Work request: Return the lines below that contain the word "computer".

(Data for analysis)

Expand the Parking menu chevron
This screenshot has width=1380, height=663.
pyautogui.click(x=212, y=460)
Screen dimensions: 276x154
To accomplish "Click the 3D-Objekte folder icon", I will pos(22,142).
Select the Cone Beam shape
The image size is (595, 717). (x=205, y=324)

(End Data for analysis)
(Data for analysis)

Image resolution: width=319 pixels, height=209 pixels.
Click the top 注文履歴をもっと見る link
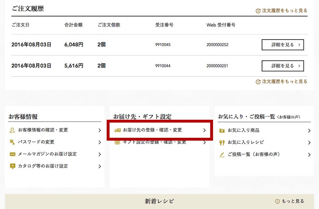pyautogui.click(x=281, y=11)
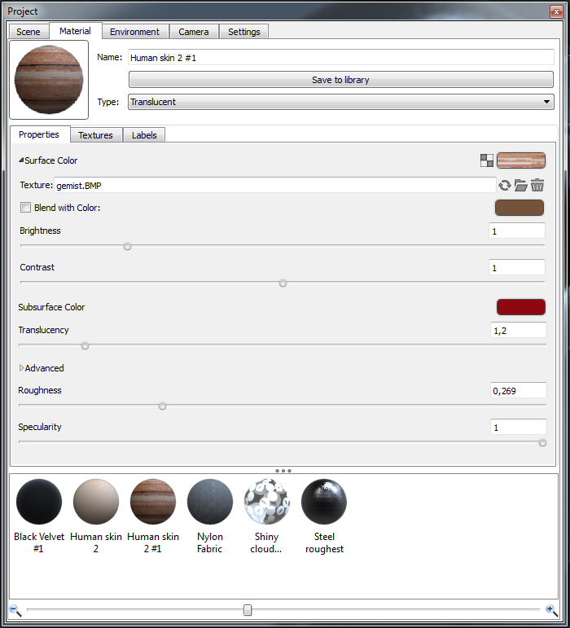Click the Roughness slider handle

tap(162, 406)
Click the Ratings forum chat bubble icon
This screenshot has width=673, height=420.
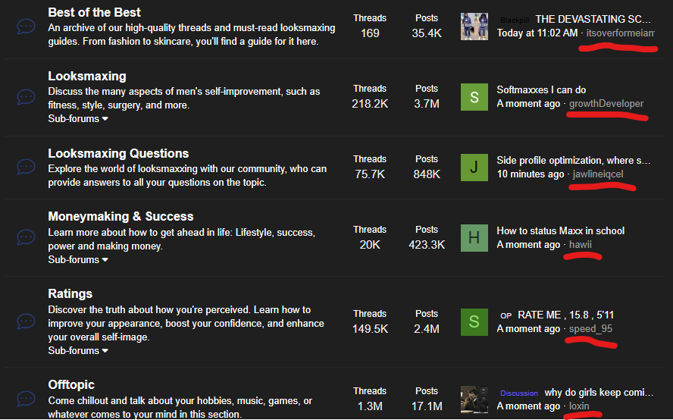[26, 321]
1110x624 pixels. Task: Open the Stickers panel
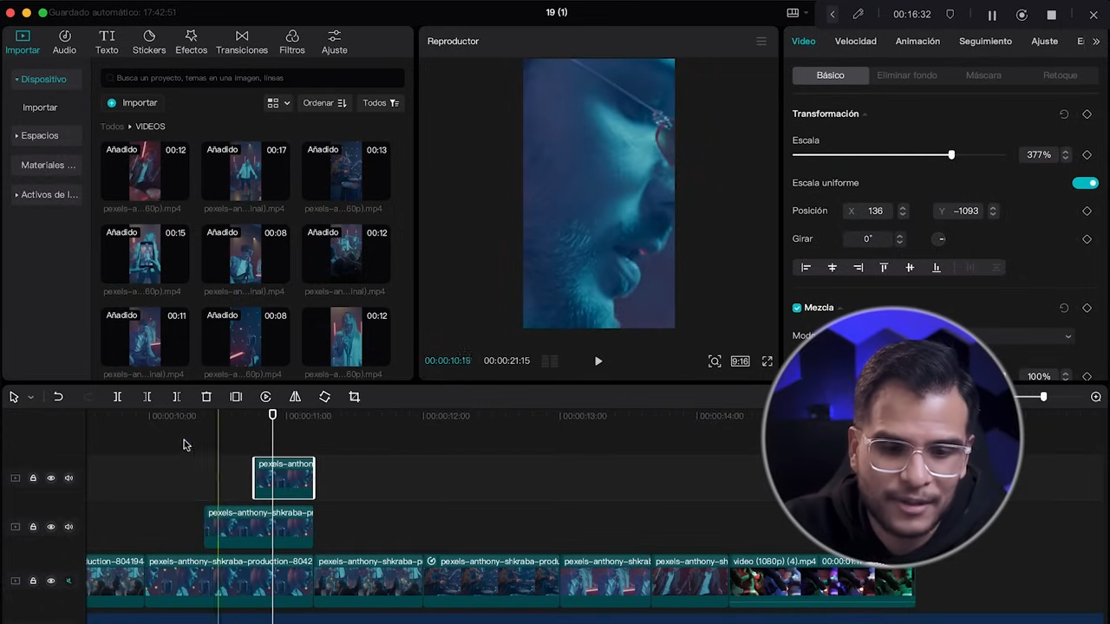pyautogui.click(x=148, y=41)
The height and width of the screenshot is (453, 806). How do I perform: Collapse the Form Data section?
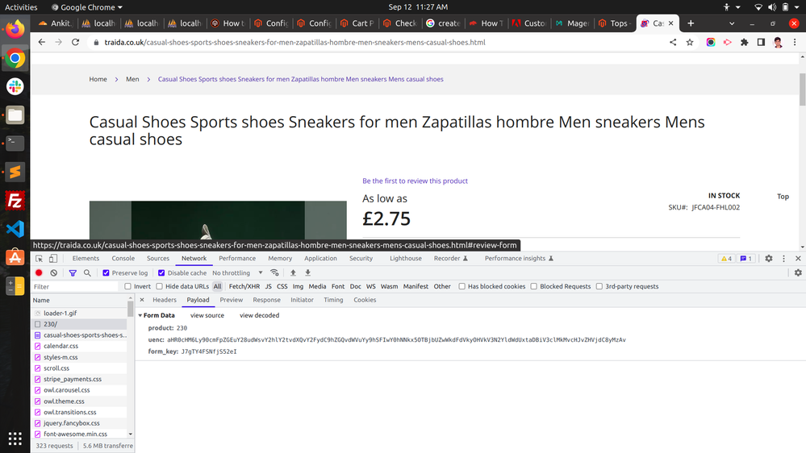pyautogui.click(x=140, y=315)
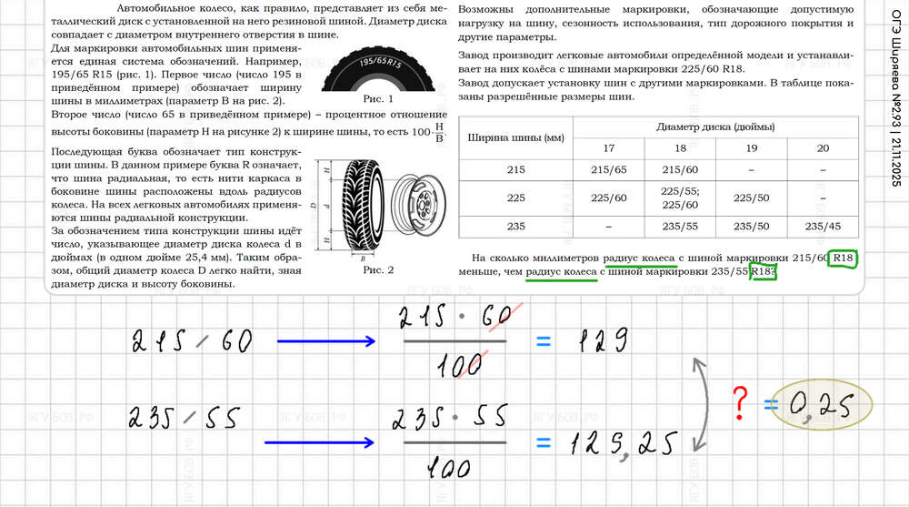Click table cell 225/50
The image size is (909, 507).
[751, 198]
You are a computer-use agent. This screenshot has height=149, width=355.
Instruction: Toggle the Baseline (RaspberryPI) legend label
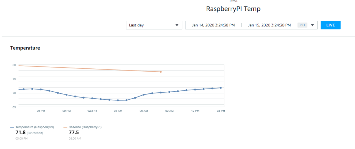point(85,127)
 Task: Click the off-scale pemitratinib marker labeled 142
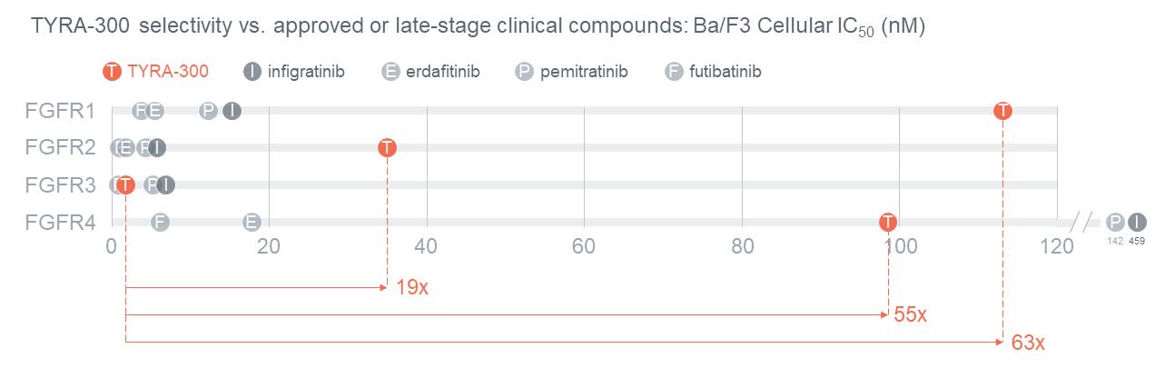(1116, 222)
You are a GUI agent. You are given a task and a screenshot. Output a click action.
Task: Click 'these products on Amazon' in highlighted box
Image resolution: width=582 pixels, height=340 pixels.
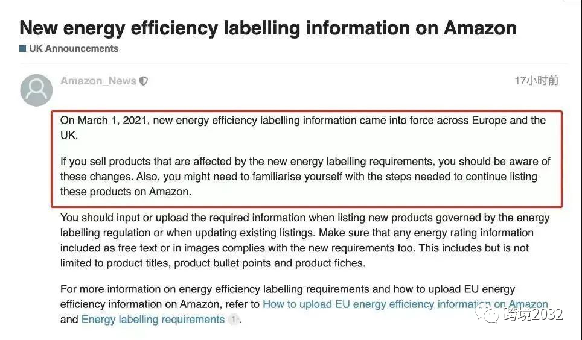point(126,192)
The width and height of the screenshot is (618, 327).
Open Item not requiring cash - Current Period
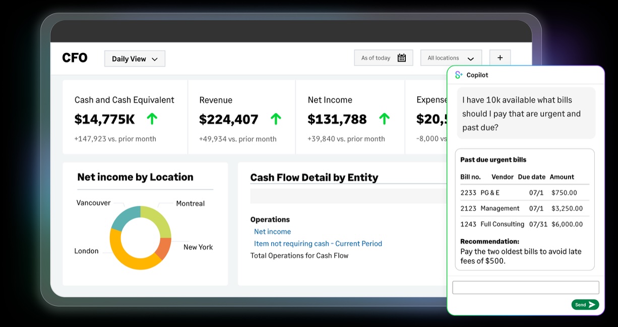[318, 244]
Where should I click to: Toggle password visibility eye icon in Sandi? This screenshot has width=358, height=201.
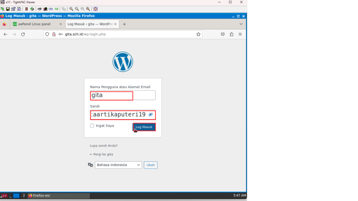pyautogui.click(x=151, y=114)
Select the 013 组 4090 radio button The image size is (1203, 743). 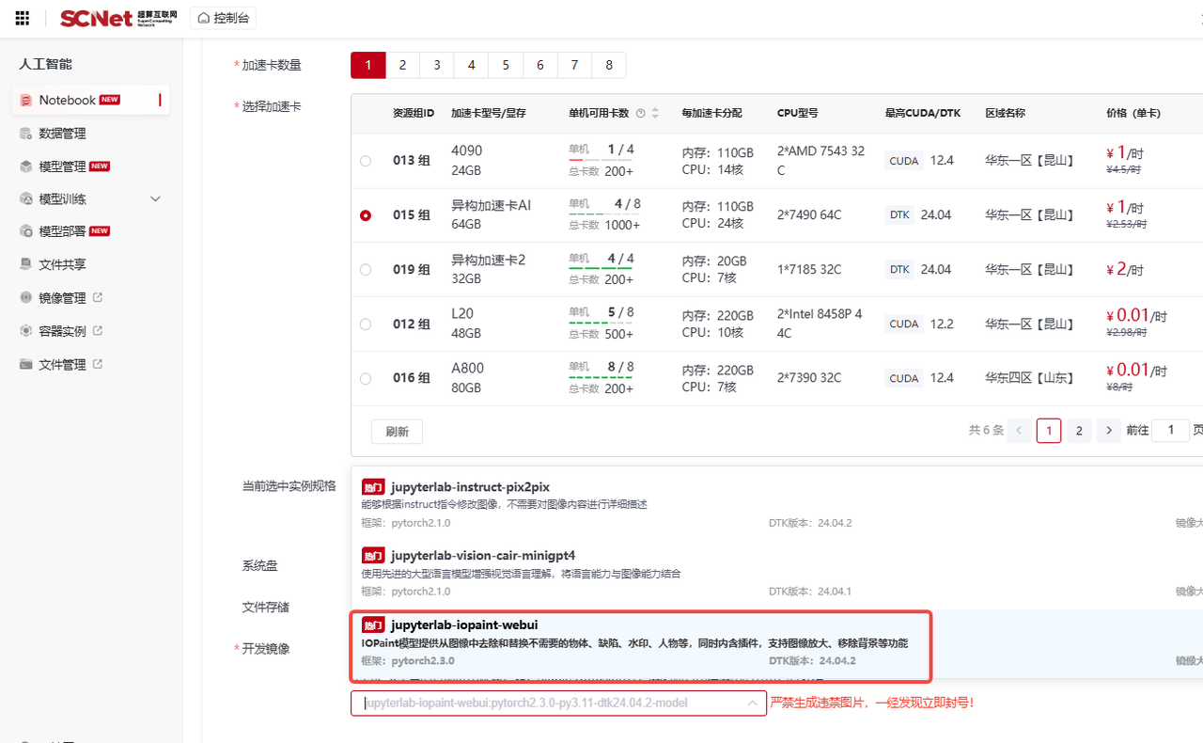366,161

(End Data for analysis)
(Data for analysis)

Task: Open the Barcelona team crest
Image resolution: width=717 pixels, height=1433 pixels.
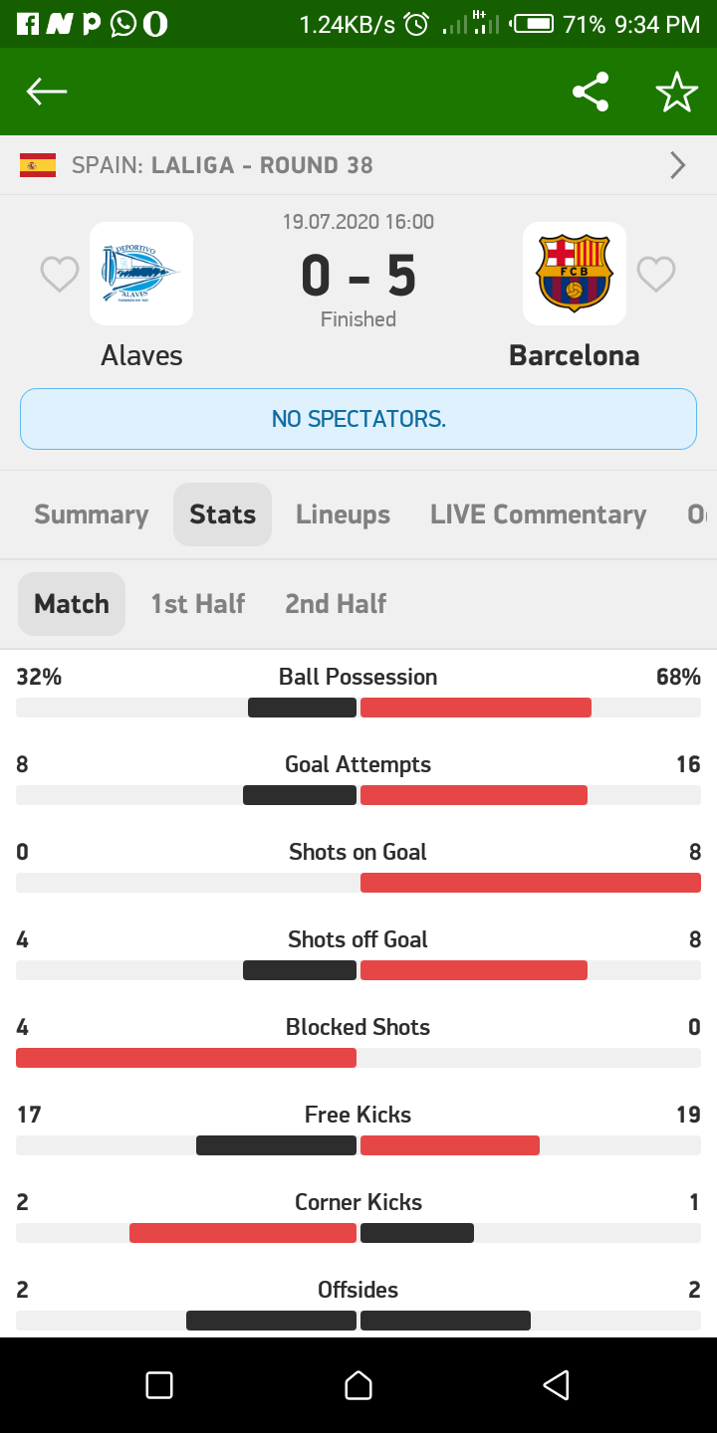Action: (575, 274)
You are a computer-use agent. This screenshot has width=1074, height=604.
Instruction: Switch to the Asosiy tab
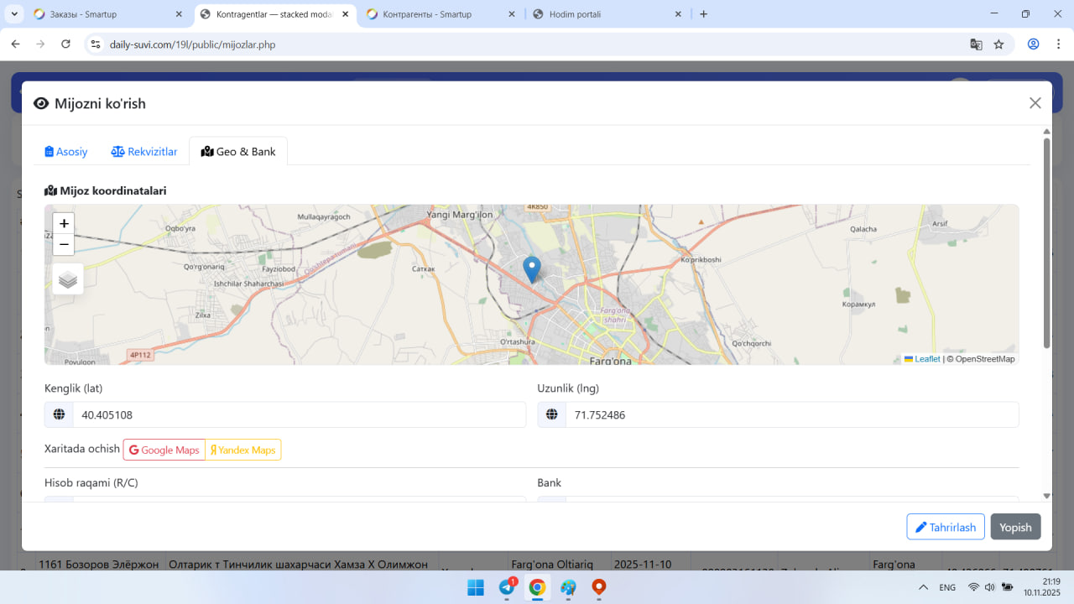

(End Data for analysis)

Written solution:
You are a computer-use agent. This screenshot has height=149, width=355.
You are a computer-use agent. This screenshot has width=1074, height=604.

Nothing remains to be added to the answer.